The amendments to the ACT Health Records (Privacy and Access) Act were tabled in the Legislative Assembly in September 2005 and passed on 13 December 2005.23 The amendment to Principle 10 to allow for the disclosure of identifiable data for research purposes in controlled circumstances is consistent with the model provisions in the National Health Privacy Code as well as with current best practice.
There are considerable benefits of using identified health information in health research involving data linkage; however the benefits must be achieved while maintaining and respecting privacy and ethical concerns. If the currently accepted protocols are followed there are minimal privacy issues. While most Australian jurisdictions have rules governing use and disclosure of health information, there are inconsistencies that can impact on research where identified data are required. Once these inconsistencies are identified, however, it is positive to see movement forward to rectify them in the form of regulatory change. The amendment to the Health Records (Privacy and Access) Act introduced in the ACT in 2005 will be of benefit to future research projects where identified data are required, and which otherwise accord with ethical requirements.
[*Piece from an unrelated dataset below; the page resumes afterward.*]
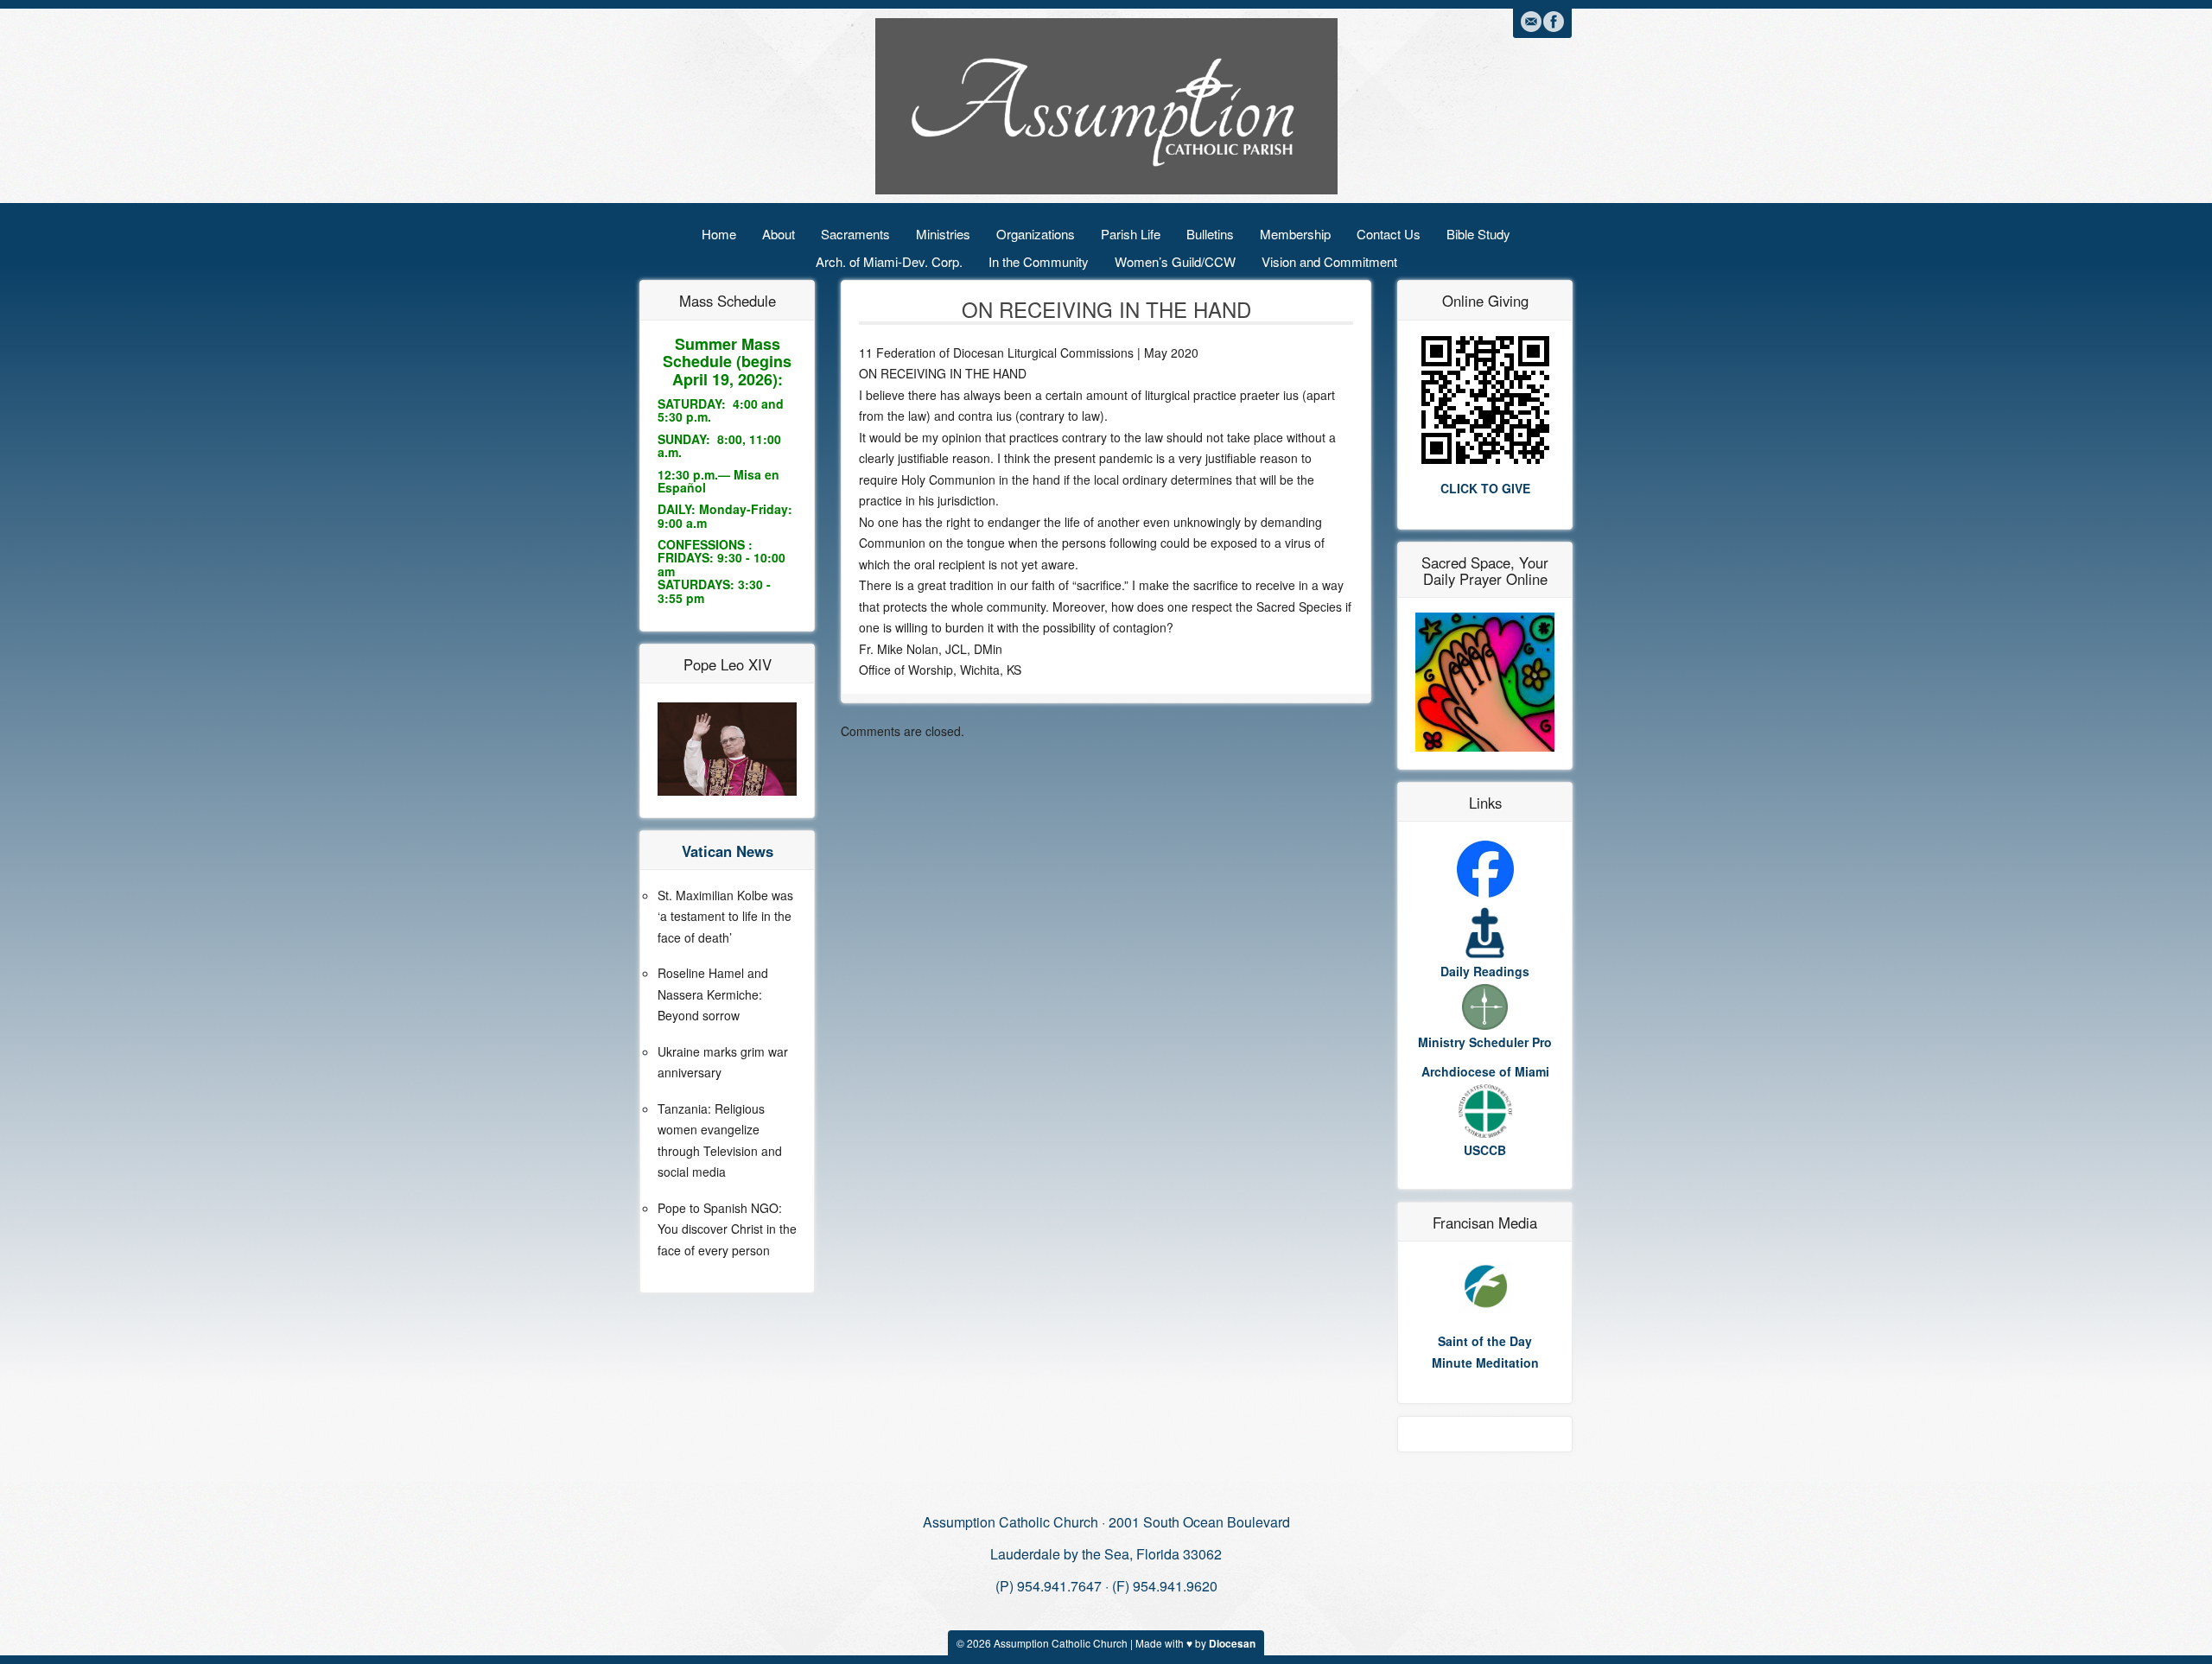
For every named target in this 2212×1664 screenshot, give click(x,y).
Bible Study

The research was undertaken when Mr Ray Lovett was a Masters of Applied Epidemiology Scholar at the National Centre for Epidemiology and Population Health, College of Medicine and Health Sciences, The Australian National University, Canberra. The Masters of Applied Epidemiology program is funded by the Australian Government's Department of Health and Aging. Our thanks to staff at Winnunga Nimmityjah Aboriginal Health Service and the Australian Institute of Health and Welfare. We are grateful to The Australian National University's Legal Office for their helpful advice and to all those at ACT Health who facilitated the change in legislation. Our thanks also to Ms Julie Tongs (CEO Winuunga) and to our colleague Dr Chris Kelman for their comments on an earlier draft of this paper.